# Work instruction
Each record below is to be set down again precisely.

# Material provided
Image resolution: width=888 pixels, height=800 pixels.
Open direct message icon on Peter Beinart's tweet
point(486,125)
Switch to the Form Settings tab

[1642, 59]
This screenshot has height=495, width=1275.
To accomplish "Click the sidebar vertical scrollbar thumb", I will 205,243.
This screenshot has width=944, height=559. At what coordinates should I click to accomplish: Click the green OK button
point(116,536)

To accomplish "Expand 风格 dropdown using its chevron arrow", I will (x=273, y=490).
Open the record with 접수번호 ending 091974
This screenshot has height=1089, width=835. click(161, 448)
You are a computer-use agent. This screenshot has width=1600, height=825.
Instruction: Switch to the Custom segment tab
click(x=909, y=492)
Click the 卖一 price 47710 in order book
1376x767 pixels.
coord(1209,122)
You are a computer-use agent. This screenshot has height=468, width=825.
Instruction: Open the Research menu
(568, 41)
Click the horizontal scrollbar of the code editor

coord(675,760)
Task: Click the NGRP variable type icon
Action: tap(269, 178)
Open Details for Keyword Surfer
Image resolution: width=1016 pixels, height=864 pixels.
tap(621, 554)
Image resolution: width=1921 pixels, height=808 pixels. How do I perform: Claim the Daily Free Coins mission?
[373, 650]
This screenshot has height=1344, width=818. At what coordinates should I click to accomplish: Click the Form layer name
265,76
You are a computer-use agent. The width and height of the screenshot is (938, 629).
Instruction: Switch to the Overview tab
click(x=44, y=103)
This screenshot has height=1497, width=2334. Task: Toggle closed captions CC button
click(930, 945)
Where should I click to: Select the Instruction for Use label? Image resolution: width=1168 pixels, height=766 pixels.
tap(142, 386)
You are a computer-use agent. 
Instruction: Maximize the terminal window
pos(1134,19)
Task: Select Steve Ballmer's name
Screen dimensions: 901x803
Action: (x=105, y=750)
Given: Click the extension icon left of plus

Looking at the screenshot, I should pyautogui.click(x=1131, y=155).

# Solution
Image resolution: width=888 pixels, height=800 pixels.
Open direct message icon on Peter Beinart's tweet
point(486,125)
Switch to the Form Settings tab

[1642, 59]
This screenshot has height=495, width=1275.
To accomplish "Click the sidebar vertical scrollbar thumb", I will 205,243.
This screenshot has width=944, height=559. At what coordinates should I click to accomplish: Click the green OK button
point(116,536)

To accomplish "Expand 风格 dropdown using its chevron arrow", I will (x=273, y=490).
Open the record with 접수번호 ending 091974
This screenshot has height=1089, width=835. click(161, 448)
You are a computer-use agent. This screenshot has width=1600, height=825.
Instruction: Switch to the Custom segment tab
click(x=909, y=492)
Click the 卖一 price 47710 in order book
1376x767 pixels.
coord(1209,122)
You are a computer-use agent. This screenshot has height=468, width=825.
Instruction: Open the Research menu
(568, 41)
Click the horizontal scrollbar of the code editor

coord(675,760)
Task: Click the NGRP variable type icon
Action: tap(269, 178)
Open Details for Keyword Surfer
Image resolution: width=1016 pixels, height=864 pixels.
tap(621, 554)
Image resolution: width=1921 pixels, height=808 pixels. How do I perform: Claim the Daily Free Coins mission?
[373, 650]
This screenshot has height=1344, width=818. At what coordinates should I click to accomplish: Click the Form layer name
265,76
You are a computer-use agent. The width and height of the screenshot is (938, 629).
Instruction: Switch to the Overview tab
click(x=44, y=103)
This screenshot has height=1497, width=2334. Task: Toggle closed captions CC button
click(930, 945)
Where should I click to: Select the Instruction for Use label? Image resolution: width=1168 pixels, height=766 pixels.
tap(142, 386)
You are a computer-use agent. 
Instruction: Maximize the terminal window
pos(1134,19)
Task: Select Steve Ballmer's name
Screen dimensions: 901x803
Action: (x=105, y=750)
Given: Click the extension icon left of plus

Looking at the screenshot, I should pyautogui.click(x=1131, y=155).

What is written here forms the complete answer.